- [GOAL OF THE EXERCISE]
Could you recast the data between the lines holding "The width and height of the screenshot is (1280, 720)." and "Looking at the image, I should click on (1605, 138).", inclusive, as a Markdown table with the columns Number and Line, leaving out blank lines?

- [DATA FOR THIS TASK]
┏━━

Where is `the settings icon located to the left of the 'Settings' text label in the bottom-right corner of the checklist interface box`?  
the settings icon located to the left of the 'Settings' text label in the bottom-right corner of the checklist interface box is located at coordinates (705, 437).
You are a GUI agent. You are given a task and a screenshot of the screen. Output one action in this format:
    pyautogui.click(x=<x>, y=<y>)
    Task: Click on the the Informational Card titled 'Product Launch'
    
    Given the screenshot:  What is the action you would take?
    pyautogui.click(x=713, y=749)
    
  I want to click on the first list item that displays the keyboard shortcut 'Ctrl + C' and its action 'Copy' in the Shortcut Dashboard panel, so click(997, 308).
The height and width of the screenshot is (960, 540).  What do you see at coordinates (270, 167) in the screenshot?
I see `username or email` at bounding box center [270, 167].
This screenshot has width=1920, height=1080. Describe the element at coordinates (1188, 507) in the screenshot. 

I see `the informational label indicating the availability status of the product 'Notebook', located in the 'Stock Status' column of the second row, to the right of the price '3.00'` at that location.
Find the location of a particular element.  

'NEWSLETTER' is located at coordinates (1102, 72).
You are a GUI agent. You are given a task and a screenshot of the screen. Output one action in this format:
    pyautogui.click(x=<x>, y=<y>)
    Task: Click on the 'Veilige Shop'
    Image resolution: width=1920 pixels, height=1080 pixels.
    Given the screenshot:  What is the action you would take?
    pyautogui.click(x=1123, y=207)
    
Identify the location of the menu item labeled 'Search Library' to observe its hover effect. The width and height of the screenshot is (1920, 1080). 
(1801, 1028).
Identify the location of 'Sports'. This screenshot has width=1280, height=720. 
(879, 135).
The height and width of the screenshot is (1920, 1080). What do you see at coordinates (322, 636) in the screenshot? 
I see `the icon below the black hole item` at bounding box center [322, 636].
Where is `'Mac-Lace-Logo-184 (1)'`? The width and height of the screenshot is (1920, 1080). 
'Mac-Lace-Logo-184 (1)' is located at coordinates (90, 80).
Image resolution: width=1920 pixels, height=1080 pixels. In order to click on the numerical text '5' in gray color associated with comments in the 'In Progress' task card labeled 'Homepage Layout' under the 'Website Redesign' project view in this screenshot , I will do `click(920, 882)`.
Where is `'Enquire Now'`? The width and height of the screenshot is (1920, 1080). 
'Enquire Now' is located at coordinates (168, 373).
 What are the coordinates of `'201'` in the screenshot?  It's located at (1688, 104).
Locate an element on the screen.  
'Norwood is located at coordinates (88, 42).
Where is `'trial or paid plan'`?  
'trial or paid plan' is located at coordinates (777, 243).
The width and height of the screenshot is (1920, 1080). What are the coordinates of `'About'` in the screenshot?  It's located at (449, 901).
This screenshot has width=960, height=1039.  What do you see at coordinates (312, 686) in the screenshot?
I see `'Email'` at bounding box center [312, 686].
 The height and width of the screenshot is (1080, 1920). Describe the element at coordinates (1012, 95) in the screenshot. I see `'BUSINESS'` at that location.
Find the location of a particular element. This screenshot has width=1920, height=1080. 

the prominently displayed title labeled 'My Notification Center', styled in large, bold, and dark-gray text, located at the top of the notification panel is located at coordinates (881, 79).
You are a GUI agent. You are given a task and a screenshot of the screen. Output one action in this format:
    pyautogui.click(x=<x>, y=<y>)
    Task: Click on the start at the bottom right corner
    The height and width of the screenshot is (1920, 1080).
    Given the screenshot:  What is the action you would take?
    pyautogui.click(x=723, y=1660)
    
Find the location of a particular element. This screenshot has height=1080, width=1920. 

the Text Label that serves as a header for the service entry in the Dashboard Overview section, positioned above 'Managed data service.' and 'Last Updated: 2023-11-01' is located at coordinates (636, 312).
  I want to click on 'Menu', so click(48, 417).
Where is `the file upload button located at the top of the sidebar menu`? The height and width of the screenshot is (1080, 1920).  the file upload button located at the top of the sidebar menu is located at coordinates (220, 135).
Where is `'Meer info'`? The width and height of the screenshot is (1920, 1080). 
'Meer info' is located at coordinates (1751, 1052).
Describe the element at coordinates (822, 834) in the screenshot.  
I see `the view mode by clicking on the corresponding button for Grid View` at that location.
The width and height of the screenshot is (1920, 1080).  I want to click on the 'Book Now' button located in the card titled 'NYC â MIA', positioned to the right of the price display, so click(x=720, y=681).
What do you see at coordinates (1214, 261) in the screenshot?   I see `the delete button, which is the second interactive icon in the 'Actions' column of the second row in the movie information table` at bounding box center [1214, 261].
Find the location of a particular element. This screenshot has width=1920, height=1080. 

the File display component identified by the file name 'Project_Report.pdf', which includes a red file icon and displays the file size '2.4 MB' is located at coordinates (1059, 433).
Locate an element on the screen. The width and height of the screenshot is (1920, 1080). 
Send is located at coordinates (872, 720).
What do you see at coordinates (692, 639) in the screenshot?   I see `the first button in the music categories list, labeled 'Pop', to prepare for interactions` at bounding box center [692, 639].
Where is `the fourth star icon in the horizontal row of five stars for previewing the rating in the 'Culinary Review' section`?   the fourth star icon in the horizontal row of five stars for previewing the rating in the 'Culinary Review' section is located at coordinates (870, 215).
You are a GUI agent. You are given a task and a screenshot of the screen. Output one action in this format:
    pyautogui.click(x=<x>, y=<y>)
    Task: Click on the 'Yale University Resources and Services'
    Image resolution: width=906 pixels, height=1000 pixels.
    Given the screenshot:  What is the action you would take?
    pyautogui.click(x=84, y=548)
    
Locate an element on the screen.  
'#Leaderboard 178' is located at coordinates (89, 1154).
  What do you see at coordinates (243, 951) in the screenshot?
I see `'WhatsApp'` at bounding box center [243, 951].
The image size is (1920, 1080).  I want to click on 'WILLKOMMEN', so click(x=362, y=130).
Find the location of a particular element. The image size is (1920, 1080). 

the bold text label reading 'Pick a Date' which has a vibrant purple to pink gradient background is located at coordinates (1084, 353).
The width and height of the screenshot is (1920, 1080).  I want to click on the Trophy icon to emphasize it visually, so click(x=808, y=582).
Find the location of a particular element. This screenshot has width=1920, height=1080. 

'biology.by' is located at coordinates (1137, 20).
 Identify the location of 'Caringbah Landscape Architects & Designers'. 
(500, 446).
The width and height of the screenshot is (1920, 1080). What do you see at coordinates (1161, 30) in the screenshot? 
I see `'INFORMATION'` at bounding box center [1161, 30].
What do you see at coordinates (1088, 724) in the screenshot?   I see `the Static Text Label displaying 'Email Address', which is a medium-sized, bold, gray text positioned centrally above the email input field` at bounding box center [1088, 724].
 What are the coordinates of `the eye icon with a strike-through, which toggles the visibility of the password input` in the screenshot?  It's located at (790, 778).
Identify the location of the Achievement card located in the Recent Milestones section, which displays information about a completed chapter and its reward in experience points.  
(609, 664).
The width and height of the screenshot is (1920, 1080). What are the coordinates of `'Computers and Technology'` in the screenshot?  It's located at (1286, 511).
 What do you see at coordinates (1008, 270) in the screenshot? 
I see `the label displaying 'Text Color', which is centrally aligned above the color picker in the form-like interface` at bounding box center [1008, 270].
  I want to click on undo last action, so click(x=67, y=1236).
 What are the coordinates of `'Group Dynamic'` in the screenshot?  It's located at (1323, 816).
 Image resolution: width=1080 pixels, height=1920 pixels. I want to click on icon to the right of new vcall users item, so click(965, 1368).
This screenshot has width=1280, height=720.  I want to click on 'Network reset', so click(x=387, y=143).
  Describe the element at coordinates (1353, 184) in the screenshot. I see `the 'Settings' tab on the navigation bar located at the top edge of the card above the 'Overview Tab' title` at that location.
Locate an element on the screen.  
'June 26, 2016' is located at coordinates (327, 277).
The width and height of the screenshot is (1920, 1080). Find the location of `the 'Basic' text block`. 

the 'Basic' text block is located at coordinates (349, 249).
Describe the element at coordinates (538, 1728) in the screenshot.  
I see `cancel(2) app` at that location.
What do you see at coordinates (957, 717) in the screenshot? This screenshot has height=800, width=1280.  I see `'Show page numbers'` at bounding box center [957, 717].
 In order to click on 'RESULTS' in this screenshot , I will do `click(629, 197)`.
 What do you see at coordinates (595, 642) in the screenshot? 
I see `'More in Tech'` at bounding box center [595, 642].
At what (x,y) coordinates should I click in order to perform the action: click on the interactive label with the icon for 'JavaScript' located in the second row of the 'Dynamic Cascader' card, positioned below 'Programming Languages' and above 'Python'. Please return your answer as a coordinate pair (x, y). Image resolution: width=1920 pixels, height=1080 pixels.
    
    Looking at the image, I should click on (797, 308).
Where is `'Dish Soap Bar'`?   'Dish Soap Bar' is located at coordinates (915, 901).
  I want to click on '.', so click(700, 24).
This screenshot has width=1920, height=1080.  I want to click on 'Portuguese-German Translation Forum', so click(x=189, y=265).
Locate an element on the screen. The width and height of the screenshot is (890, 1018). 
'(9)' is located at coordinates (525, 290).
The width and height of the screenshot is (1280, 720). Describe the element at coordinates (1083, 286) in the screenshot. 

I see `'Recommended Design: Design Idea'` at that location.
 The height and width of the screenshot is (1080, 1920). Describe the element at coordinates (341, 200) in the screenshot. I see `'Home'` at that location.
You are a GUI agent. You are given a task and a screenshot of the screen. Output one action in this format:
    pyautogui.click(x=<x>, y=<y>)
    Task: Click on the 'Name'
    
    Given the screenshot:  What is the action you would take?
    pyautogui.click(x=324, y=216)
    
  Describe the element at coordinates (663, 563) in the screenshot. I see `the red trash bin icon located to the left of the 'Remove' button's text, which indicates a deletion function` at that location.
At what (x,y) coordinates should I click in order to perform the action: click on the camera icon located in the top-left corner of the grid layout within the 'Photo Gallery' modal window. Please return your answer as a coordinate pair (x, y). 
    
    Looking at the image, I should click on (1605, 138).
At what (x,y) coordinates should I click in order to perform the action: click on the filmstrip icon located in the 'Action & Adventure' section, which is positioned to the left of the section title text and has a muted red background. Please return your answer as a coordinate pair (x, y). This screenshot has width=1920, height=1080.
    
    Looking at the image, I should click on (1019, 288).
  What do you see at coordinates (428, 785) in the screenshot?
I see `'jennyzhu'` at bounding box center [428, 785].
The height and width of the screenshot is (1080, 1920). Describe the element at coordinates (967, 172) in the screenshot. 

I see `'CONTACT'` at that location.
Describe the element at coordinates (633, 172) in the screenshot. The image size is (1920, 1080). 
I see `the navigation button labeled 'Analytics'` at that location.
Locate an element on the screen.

┗━━

- [RESPONSE BELOW]
| Number | Line |
|---|---|
| 1 | The width and height of the screenshot is (1280, 720). Describe the element at coordinates (1083, 286) in the screenshot.  |
| 2 | I see `'Recommended Design: Design Idea'` at that location. |
| 3 |  The height and width of the screenshot is (1080, 1920). Describe the element at coordinates (341, 200) in the screenshot. I see `'Home'` at that location. |
| 4 | You are a GUI agent. You are given a task and a screenshot of the screen. Output one action in this format: |
| 5 |     pyautogui.click(x=<x>, y=<y>) |
| 6 |     Task: Click on the 'Name' |
| 7 |     Given the screenshot:  What is the action you would take? |
| 8 |     pyautogui.click(x=324, y=216) |
| 9 |   Describe the element at coordinates (663, 563) in the screenshot. I see `the red trash bin icon located to the left of the 'Remove' button's text, which indicates a deletion function` at that location. |
| 10 | At what (x,y) coordinates should I click in order to perform the action: click on the camera icon located in the top-left corner of the grid layout within the 'Photo Gallery' modal window. Please return your answer as a coordinate pair (x, y).  |
| 11 |     Looking at the image, I should click on (1605, 138). |